不変の真理


小学校の頃から社会科が嫌いだった。たとえば都道府県の名前を覚えたりするが、近所の町名が市の合併などでちょうど変わったばかりだった。記録も残っていない大昔の事が歴史に綴られているのも根拠がなさそうだと考えたし、時代とともに移り変わる地名を覚えても、やがて変わってしまう事だろうと考えていた。


その反対に算数や理科は不変の法則であり真理だと考えていた(小学生の頃の話ね)その割に後々には語学ばかり強くなり文系を選ぼうとしたが親の猛反対で理系に進む。それ以上は自分語りになるのでやめておく。


子供の頃は親が厳しく親の言いなりだったので悪い事があると親の言いつけを守っているのに上手く行かないから親のせいだと考えた。しかし、社会人になってから理系知識に行き詰まりを感じて電車の中で歴史の本など読んだりして、歴史的責任という考えを持つようになった。日々のサラリーマン生活は何故苦しいか。今の社会はなぜこのような形なのに誰も不満を持たないのかなどを毎日考えた。


やがて、親の歴史に興味を持つ。親とは父親と母親で別居しているが一度は結婚して子供を3人生んだのだ。どういう経緯だったのか。そして、俺は家系図を読んだり親戚の中でも死に損ないの年長者の話を聞いたりした。良く行く玩具屋が潰れないのは饅頭屋に土地を貸して家賃で成り立っている事なども知った。

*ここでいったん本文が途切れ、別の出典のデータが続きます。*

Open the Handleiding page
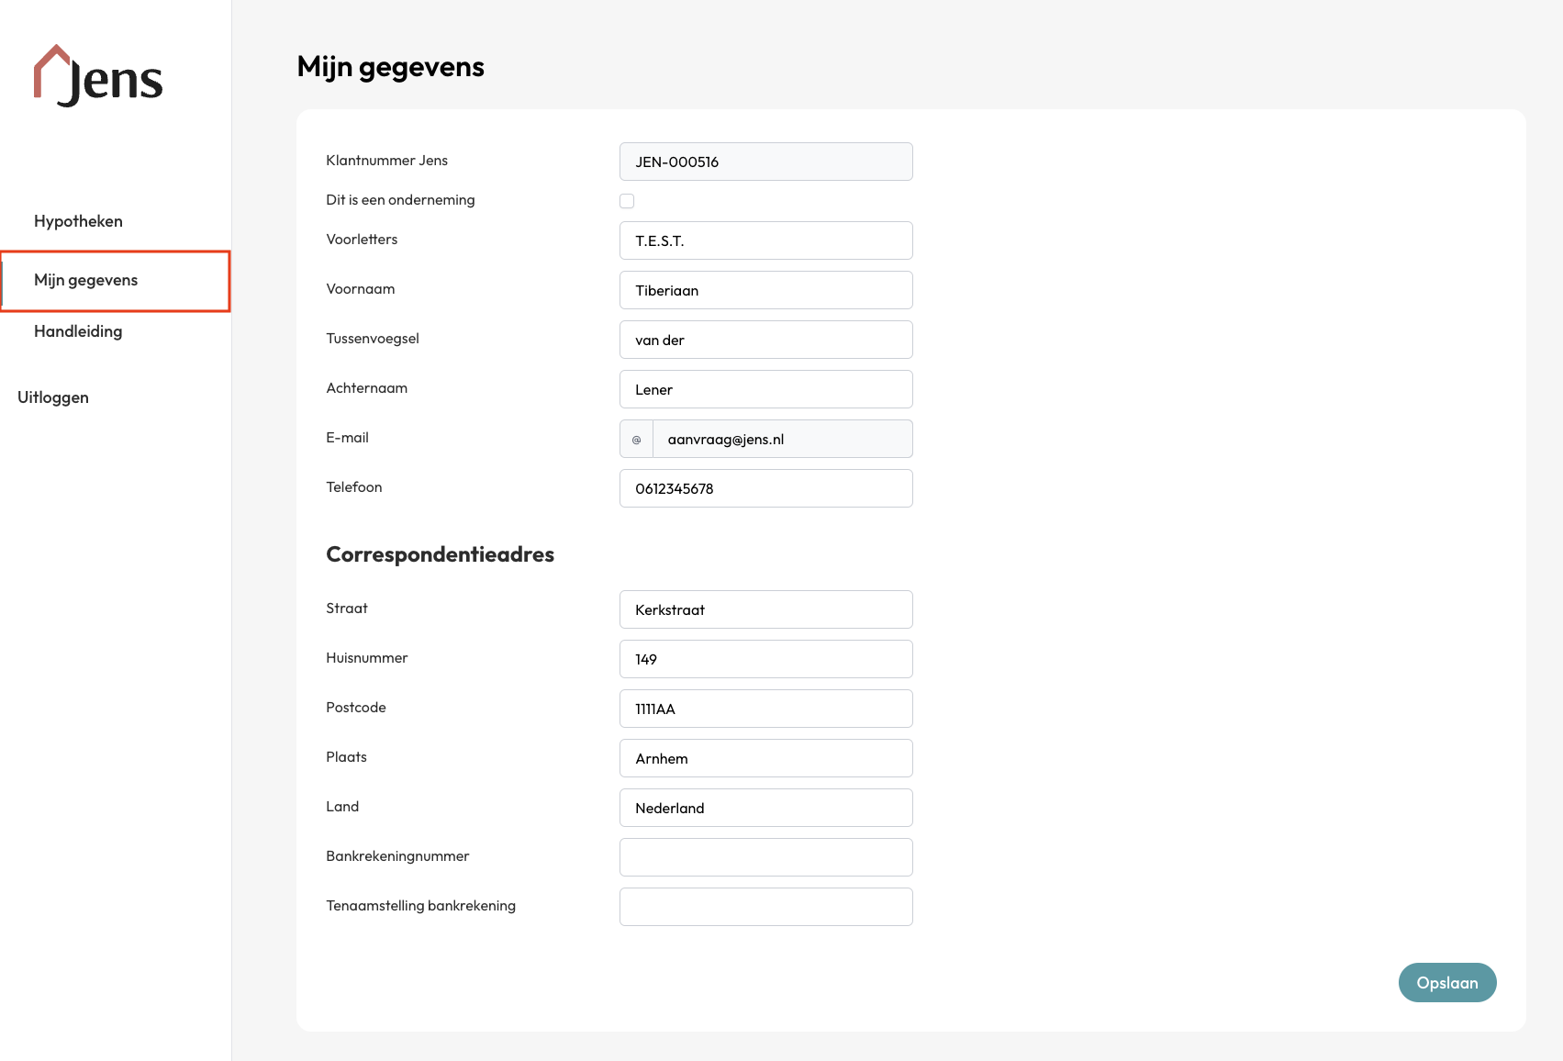The height and width of the screenshot is (1061, 1563). (78, 331)
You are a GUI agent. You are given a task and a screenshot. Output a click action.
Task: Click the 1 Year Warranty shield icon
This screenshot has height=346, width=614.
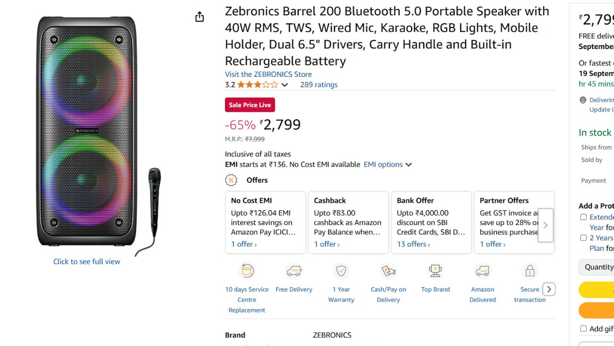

驚くべき事に貧乏だと思っていた俺の親父は由緒正しい生まれの金持ちなのだが、就職して愛知県で暮らし会社が嫌になったのか何なのか仕事を辞めて家に帰ってきていたのだ。親父が外に働きに出て行った間に兄弟や親戚で俺の爺さんの財産を食いつぶして遊びほうけて親父に残る財産が減っていたのだ。


俺は叔母さんの人の良さが何となく嘘臭くて昔から嫌いだったが、その経緯と相続の話を知ると、やはり叔母と叔父のがめつさのようなものは異常で、その割を食って親父は狭い土地しか与えられず、俺の学費や家族の生活費なども圧迫して、結果親父の性格形成や母親の浪費や様々のことの原因が分かるようになってきた。


俺はがめつくなってカネを親戚から取り返さないと、働いて稼いだところで到底貯まらないようなカネを「ごんた」で取った叔母を見返さなくてはと親の責任だと思っていた何もかもを解きほぐし直した。


おしくらまんじゅうのように豊かな生活を送れる人のステージに残れる人と追い出される人は入れ替わって行くが、隣の人に外に追い出されたのは、そのさらに隣の人が押したからであって、また押されるのは乗るべき台が小さいのに乗ろうとする人が多いからで、誰ひとりの大きな責任とも言えるものではないが、自分が台に残るために真ん中近くを陣取って他の人が来たら押し返さなくてはならない。


算数も理科も不変の真理であり、それを論理的に突き詰めると社会までもが演算的に解明される日は来るのかもしれない。そうなると道徳や倫理を学ぶものは単純に我慢を強いられて痩せて台の外に放り出される事を甘んじて受け入れているに過ぎないのだという事が分かるだろう。